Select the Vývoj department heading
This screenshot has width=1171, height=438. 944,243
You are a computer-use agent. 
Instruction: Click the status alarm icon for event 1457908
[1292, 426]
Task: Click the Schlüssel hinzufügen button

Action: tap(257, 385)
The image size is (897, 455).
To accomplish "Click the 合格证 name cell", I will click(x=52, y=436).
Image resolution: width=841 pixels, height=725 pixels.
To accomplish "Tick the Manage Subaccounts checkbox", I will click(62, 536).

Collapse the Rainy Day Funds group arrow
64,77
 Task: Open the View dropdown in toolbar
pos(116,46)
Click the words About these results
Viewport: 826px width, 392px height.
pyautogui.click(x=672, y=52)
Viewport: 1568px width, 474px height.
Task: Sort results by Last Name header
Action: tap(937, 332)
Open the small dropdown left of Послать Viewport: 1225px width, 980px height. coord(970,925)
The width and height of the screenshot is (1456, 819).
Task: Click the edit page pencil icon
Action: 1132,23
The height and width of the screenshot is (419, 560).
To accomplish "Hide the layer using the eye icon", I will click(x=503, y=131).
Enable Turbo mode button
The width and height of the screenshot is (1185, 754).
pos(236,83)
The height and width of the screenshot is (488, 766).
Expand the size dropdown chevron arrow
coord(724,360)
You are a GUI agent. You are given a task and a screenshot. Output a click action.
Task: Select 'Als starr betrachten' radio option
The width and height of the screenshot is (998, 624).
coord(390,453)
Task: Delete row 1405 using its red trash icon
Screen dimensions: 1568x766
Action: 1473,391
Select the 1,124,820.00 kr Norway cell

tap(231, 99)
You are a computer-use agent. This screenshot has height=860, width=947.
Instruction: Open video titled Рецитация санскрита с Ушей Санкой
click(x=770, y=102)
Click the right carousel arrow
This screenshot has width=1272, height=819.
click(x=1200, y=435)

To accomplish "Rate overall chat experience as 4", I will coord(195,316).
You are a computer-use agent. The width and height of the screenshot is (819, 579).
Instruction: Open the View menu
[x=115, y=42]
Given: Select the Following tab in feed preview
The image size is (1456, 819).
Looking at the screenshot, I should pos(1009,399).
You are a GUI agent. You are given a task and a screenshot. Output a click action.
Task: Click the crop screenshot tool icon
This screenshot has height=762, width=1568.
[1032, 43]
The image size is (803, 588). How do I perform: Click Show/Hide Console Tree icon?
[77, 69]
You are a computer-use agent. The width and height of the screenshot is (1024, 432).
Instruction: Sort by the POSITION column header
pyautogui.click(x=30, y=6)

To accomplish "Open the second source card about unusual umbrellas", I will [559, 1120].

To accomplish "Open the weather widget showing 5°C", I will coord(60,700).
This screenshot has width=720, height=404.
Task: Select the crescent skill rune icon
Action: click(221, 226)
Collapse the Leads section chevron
============================================================
ACTIVITY.
Copy each line of the listing that includes "computer".

ANSWER BELOW.
You are a computer-use agent. 
You are a computer-use agent. This screenshot has height=860, width=947.
You are a computer-use agent. The width and height of the screenshot is (819, 579).
You are a computer-use agent. The width and height of the screenshot is (1024, 432).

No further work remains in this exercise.